Importantly, the interpretation of those findings requires a transparent distinction between the typical impact and the distribution of results throughout totally different settings. While the 95% CIs verify a major common impact, the calculated 95% PIs for each outcomes cross the null line. This crucial distinction means that whereas stand-alone DLSIs are efficient on common, the anticipated impact in a selected future scientific setting could also be much less sure, with the potential for null and even adverse outcomes relying on the implementation context [].
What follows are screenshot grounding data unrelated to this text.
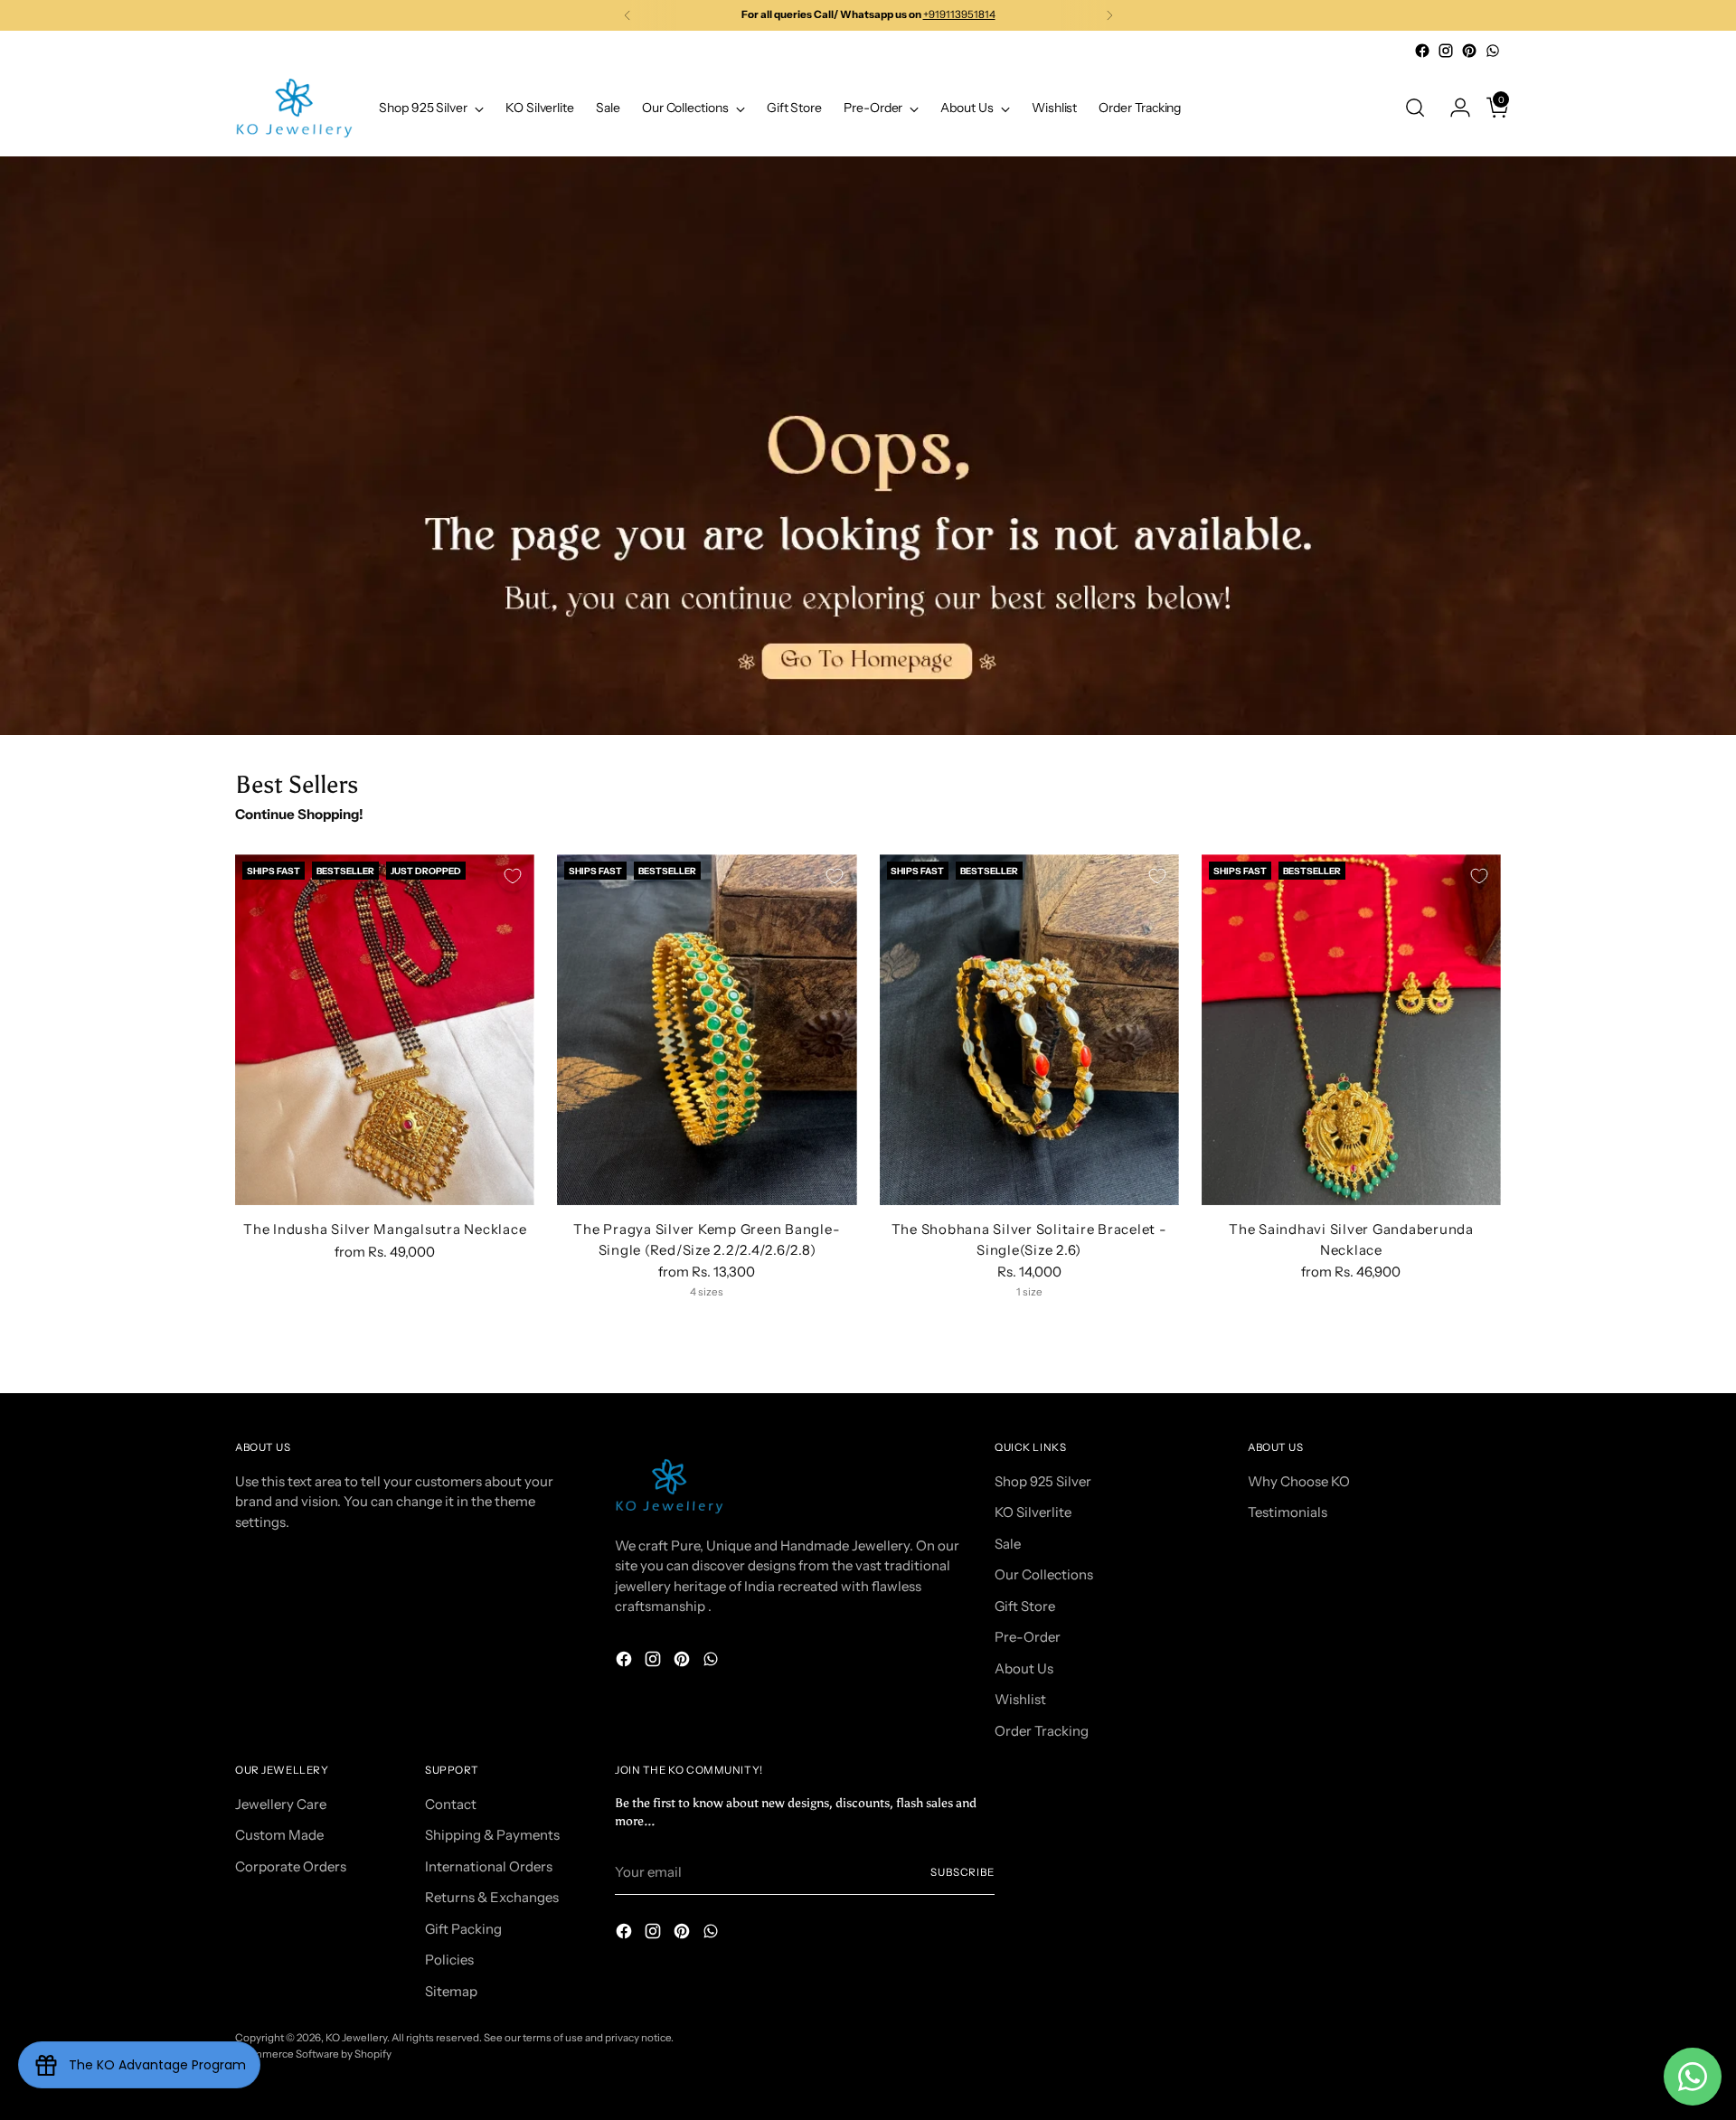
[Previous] (627, 15)
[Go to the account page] (1453, 108)
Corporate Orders (290, 1866)
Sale (1008, 1543)
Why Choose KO (1299, 1481)
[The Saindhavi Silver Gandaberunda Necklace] (1351, 1029)
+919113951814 (959, 14)
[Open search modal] (1415, 108)
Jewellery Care (280, 1804)
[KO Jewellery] (294, 108)
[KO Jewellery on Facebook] (1422, 50)
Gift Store (1025, 1606)
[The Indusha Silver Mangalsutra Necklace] (384, 1029)
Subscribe (962, 1872)
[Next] (1109, 15)
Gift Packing (463, 1928)
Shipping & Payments (492, 1834)
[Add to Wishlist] (512, 876)
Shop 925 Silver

This examine affords a number of methodological and sensible strengths. First, it’s the first meta-analysis to isolate the consequences of DLSIs, thereby eliminating potential confounding from adjunctive intervention codecs. Second, by evaluating each anthropometric and dietary outcomes throughout numerous supply modes and comparator varieties, this examine gives a complete and scalable understanding of stand-alone DLSI effectiveness []. Third, the inclusion of detailed subgroup and meta-regression analyses helped make clear the circumstances below which stand-alone DLSIs are simplest—notably in relation to focused behaviors, intervention period, and comparator group. Fourth, the unique inclusion of RCTs, mixed with rigorous high quality assessments and sensitivity analyses, enhances the methodological credibility of the findings. Finally, the average certainty of proof for each anthropometric and dietary outcomes additional underscores the reliability of the noticed results, reinforcing the potential of stand-alone DLSIs as evidence-based instruments for weight problems administration [].

Limitations

Nevertheless, a number of limitations ought to be acknowledged when decoding these findings. First, most included trials featured brief intervention intervals (sometimes ≤12 weeks), which limit conclusions concerning the long-term upkeep of weight-related adjustments. Second, substantial heterogeneity was not constantly defined by system sort or behavioral change strategies, suggesting that the variance could stem from unmeasured variables akin to individual-level consumer interplay patterns. Third, the dearth of standardized reporting on intervention depth and cost-effectiveness hinders direct translation into scalable well being coverage. Fourth, sustaining consumer engagement stays an inherent problem in unsupervised digital applications []. Fifth, adherence and consumer engagement—crucial determinants of digital intervention success—had been underreported or inconsistently measured throughout trials, precluding formal evaluation of those as moderators. Sixth, the presence of potential publication bias for sure outcomes means that the noticed impact sizes could be barely overestimated, necessitating a cautious interpretation []. Finally, the absence of formal cost-effectiveness evaluations inside the included research limits the interpretation of findings into scalable well being coverage suggestions.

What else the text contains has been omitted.